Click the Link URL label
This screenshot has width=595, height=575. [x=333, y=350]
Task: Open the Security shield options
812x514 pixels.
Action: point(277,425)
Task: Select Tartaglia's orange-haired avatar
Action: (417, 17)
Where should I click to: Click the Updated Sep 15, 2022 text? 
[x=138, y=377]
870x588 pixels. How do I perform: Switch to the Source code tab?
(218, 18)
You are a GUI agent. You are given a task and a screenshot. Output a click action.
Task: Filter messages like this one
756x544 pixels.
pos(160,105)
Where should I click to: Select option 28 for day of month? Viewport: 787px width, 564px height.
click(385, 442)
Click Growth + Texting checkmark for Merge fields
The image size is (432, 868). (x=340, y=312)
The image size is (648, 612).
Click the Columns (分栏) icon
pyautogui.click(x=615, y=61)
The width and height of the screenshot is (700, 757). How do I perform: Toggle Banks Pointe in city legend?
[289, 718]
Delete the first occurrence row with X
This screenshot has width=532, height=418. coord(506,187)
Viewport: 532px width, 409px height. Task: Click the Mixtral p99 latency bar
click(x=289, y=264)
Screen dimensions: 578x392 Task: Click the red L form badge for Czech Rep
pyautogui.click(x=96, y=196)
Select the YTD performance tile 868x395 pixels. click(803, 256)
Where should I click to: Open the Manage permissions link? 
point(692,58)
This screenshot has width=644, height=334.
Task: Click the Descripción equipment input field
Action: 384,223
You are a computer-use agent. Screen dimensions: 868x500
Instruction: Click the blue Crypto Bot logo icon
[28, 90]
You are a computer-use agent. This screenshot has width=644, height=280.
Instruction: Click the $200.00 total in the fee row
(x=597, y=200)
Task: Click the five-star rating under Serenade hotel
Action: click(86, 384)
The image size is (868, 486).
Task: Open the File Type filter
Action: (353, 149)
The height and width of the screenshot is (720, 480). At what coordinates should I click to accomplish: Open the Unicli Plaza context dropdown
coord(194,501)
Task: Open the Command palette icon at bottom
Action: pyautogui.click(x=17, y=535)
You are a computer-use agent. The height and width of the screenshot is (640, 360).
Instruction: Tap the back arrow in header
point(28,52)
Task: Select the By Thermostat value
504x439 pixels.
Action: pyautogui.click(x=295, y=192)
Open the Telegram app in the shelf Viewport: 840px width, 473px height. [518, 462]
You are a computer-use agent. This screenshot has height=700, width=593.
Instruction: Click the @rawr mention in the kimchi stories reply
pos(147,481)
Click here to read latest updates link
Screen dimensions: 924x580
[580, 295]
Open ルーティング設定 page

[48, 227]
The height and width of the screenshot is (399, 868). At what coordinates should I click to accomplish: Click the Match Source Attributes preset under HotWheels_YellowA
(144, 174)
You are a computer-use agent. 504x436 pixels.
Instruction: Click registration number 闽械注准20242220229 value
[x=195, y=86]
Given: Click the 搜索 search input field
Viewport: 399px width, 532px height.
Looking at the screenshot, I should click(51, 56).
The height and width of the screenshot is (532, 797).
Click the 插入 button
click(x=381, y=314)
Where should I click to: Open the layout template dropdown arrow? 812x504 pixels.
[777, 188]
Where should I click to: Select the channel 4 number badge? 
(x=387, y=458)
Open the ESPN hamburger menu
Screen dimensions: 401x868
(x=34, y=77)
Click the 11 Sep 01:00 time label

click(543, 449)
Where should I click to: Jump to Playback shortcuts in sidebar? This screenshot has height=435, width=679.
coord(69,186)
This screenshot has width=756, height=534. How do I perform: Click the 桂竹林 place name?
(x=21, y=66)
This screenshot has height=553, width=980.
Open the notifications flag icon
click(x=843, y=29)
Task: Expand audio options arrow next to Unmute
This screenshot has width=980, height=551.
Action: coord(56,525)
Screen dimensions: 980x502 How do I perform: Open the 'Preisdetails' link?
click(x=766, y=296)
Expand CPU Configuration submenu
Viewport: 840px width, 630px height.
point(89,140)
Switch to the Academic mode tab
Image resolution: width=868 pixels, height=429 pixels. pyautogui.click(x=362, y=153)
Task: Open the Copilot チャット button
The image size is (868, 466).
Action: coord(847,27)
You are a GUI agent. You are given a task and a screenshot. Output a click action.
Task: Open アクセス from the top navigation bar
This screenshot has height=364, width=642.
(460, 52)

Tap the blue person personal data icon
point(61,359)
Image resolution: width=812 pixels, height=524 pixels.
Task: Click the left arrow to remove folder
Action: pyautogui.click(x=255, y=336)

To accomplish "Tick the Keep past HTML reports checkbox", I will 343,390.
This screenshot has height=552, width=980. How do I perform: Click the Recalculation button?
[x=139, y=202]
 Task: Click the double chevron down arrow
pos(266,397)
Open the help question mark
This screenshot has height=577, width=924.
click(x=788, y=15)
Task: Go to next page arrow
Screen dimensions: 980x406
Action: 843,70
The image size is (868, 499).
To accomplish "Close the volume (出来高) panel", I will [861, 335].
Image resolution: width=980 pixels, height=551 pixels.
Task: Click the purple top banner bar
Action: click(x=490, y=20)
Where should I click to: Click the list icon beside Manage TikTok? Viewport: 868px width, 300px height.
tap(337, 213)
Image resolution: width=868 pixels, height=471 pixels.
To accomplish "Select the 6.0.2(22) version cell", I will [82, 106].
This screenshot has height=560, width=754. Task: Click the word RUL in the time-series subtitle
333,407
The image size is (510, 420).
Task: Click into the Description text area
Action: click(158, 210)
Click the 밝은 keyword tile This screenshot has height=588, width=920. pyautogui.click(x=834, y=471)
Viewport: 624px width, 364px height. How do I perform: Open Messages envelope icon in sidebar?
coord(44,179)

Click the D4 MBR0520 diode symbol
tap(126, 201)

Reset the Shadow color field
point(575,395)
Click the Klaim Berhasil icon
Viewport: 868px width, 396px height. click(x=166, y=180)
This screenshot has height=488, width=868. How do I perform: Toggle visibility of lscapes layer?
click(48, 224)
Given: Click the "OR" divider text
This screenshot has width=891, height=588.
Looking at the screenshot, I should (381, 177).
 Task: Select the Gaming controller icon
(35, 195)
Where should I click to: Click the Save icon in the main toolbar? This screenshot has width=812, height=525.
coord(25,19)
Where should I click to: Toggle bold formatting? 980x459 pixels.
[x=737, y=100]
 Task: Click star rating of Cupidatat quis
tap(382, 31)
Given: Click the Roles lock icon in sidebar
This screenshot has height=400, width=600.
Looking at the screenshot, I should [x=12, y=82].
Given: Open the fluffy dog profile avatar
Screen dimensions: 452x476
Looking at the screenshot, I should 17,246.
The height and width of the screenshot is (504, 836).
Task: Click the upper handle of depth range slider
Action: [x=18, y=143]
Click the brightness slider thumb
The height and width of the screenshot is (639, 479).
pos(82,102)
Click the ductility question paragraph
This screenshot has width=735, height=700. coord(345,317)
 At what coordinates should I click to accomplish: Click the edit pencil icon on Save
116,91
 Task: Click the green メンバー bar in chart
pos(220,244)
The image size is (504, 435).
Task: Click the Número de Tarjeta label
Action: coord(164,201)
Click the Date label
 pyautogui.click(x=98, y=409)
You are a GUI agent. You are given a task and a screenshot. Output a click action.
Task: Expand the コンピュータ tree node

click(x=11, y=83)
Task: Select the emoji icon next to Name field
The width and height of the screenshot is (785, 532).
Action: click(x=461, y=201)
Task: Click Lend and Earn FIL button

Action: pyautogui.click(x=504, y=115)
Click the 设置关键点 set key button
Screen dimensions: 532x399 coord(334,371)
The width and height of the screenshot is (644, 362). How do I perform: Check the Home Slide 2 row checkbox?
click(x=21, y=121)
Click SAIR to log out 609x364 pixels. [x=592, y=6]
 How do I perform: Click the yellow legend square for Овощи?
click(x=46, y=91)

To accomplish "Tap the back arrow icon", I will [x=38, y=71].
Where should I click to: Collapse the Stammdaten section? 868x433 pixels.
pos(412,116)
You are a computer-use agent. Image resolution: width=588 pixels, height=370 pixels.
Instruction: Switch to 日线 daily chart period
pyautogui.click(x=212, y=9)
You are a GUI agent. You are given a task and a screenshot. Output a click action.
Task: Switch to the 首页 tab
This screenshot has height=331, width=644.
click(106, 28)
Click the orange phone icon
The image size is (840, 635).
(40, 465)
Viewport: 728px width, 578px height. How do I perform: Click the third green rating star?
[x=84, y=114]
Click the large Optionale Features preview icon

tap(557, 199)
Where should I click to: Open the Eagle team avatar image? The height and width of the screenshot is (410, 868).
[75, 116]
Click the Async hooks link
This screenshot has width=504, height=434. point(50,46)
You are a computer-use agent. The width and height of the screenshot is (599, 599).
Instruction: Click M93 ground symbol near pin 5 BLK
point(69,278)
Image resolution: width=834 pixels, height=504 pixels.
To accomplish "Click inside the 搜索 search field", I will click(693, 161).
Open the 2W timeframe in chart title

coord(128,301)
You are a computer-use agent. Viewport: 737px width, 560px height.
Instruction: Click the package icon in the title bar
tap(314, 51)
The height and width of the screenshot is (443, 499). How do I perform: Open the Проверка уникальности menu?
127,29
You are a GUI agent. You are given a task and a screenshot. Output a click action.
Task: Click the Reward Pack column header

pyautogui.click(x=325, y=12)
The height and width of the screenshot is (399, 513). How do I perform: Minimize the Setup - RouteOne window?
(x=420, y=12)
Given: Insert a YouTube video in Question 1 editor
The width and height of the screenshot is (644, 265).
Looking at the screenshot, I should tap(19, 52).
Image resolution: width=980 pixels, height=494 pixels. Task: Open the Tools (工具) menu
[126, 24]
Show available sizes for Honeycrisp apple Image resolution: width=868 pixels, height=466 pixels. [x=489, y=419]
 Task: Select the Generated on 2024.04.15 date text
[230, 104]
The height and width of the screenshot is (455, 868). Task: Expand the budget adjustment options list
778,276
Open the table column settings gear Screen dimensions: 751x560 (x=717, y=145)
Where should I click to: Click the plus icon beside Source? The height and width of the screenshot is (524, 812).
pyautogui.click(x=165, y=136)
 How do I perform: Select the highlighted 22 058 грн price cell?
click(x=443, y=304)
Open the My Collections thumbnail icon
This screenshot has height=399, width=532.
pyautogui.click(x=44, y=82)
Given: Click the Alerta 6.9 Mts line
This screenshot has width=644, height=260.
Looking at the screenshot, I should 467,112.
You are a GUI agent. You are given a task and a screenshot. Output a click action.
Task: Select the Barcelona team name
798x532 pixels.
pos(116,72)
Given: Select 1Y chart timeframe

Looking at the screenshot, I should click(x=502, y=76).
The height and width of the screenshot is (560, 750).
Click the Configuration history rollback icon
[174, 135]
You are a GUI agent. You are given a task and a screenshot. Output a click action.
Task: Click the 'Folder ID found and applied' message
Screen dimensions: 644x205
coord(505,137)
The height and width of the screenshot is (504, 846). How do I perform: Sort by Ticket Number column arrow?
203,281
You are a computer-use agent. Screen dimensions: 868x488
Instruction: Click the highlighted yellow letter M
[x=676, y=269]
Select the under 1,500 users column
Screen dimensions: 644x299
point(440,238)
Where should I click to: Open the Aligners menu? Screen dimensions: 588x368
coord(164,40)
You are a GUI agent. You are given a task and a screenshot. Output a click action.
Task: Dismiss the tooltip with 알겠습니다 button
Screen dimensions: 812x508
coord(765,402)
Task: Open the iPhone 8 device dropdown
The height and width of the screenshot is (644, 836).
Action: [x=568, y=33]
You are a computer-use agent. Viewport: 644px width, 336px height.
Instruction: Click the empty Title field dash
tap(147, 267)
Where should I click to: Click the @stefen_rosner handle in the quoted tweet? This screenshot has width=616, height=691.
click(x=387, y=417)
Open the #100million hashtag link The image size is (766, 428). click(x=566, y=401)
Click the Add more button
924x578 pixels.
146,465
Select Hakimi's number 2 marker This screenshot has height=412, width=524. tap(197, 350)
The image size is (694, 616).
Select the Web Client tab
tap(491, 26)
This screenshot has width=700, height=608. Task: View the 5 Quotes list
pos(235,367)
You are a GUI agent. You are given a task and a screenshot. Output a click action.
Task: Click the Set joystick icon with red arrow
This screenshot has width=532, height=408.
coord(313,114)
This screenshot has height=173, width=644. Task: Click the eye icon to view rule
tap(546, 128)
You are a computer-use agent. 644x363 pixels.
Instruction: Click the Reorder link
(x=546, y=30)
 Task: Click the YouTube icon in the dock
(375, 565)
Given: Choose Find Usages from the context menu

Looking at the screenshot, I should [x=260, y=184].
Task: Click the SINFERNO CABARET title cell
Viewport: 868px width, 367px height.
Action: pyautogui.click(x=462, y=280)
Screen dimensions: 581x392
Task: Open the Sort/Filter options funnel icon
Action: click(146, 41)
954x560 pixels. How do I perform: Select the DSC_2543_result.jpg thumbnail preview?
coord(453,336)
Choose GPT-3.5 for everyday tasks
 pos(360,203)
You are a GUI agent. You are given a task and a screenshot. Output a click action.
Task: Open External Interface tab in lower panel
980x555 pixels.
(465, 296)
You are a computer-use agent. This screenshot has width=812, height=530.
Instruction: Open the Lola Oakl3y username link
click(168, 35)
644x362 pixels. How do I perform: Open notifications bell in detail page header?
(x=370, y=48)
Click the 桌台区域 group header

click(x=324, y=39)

[Work task] When a line in the records above holds "search", that line is to be reported.

[Answer below]
Given: Click the 搜索 search input field
To accomplish "Click inside the 搜索 search field", I will click(693, 161).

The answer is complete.